## Exercise instructions
State how many lines in the entries below contain the word "computer", giving only the number.

------ Input data ------

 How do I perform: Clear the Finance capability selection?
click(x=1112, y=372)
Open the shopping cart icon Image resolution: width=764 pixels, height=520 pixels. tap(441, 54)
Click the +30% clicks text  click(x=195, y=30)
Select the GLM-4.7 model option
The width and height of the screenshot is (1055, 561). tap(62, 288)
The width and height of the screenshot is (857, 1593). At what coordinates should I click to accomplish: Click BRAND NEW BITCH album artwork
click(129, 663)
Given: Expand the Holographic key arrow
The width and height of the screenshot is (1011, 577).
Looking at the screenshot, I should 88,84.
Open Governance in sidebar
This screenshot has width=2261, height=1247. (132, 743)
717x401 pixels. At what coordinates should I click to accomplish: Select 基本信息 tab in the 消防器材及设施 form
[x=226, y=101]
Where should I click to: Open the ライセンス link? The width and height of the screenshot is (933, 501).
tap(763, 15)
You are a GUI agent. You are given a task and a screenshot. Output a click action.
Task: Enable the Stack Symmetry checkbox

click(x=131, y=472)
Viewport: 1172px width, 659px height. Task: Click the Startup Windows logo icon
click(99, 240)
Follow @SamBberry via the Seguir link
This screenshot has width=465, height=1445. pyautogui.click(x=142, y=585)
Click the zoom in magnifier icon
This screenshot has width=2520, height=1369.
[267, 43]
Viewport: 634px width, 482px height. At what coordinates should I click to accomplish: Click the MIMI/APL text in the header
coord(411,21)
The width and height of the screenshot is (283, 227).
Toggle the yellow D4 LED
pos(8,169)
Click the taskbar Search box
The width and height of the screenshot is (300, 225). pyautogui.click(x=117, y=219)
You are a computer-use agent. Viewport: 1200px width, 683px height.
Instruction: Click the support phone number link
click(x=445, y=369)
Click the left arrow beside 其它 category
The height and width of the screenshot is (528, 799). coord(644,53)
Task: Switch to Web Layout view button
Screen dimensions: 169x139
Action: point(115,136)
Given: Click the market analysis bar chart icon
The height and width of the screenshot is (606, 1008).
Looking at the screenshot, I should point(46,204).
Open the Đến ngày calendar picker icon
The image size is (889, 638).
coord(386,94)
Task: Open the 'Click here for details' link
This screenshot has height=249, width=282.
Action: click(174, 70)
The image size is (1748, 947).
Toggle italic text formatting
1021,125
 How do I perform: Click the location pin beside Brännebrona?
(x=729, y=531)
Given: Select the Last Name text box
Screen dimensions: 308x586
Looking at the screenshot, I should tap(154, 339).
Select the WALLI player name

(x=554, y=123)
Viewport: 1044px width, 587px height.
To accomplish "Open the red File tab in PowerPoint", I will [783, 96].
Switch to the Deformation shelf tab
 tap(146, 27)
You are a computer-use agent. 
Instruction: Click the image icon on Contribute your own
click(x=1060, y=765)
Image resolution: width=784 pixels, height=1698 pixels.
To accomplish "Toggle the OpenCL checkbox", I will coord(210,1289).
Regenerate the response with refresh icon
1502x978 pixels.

------

## In response
2